Miguel Huhndorf-Lima, a senior in his second year of IB film, talked about the creative guidelines Marini laid out for them. He said, “Really the prompt was, ‘Make a horror film with little dialogue and visual storytelling’ and you could take that any direction you wanted to.”
Huhndorf-Lima’s film,“Eyes Closed” is about a nurse who starts to have visions and
sees from something else’s eyes.
Huhndorf-Lima described the script-writing process as, “the loosest process I’ve had writing a script. I had one idea where I just wanted a very loose story structure. I just wanted startling imagery. That somehow boiled down to seeing these visions and images flashing to the mind.

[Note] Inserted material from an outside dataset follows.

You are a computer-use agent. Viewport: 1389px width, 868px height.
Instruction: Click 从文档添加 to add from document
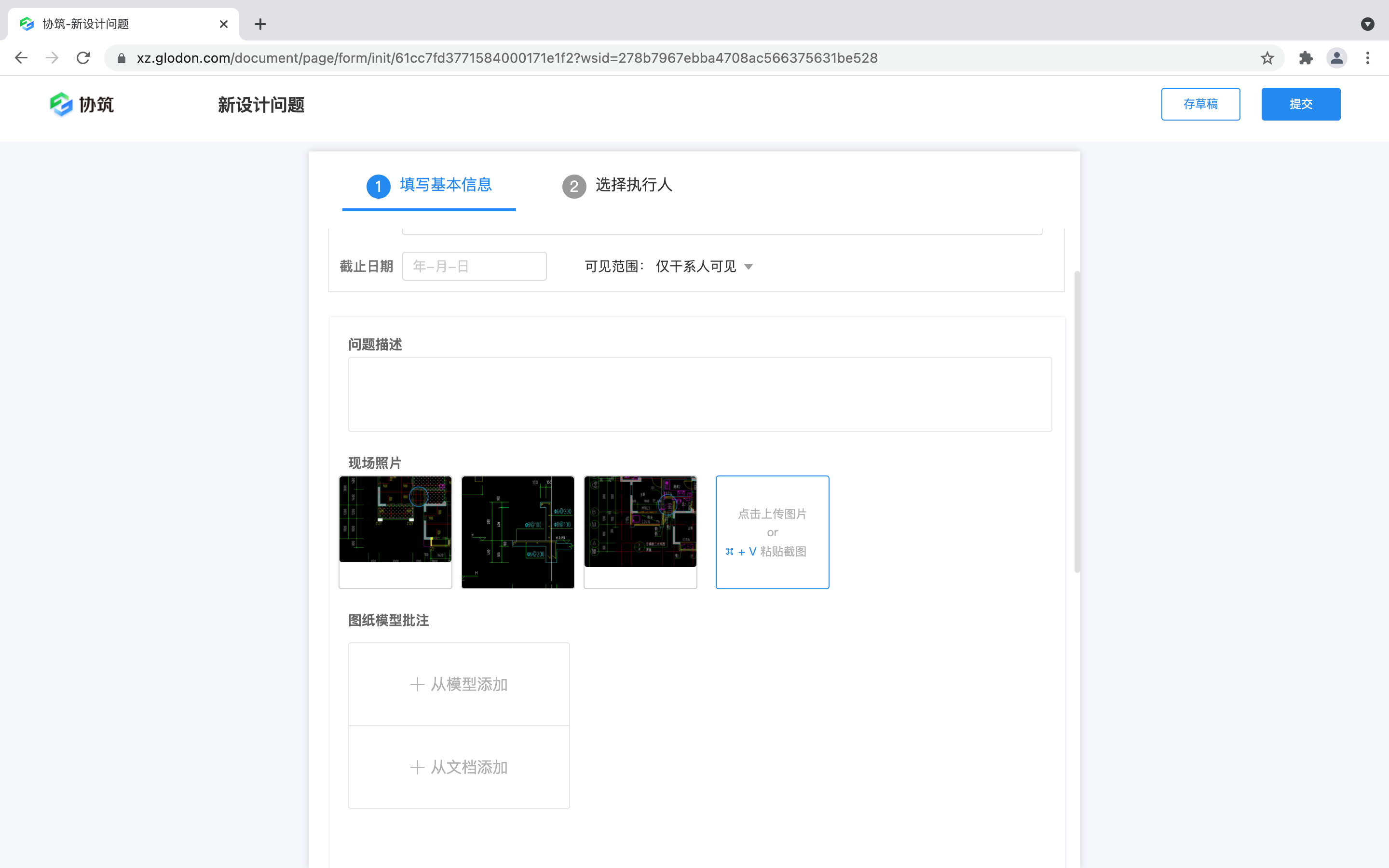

And the story kind of made itself from there.”
He shot all of his footage in one night, and spent the rest of his process editing and revising.
“I really liked horror movies and was really excited to make it. I had a lot of inspiration to pull from. I’m really happy with the finished project,” said Camhan Ngo, a senior in IB HL film.
Ngo’s film,“Inhabited,” is about a girl who has recurring dreams about her basement, and eventually decides to go check what’s down there.
She gets locked inside by an evil fairy who shape shifts into her and takes over her life.
“I wanted to play with the idea of taking over someone’s life and living it,” Ngo said.
Kaitlin Blazej Moore, a BHS senior, is showcasing their film “Little Things” which follows a girl who starts to notice little things mysteriously shift and move around her. She at first can’t figure out who is doing it, but eventually finds out that she’s moving things herself without remembering it.
“So there’s three acts, the beginning, the middle which is rising action, and the climax. With horror it usually ends on a climax, there’s no resolution. So just figuring out those points of action I wanted to have and then making a mood board. The whole vibe of it,” said Blazej Moore.
All of these films and more were shown on Tuesday, Oct. 31 in the little theater.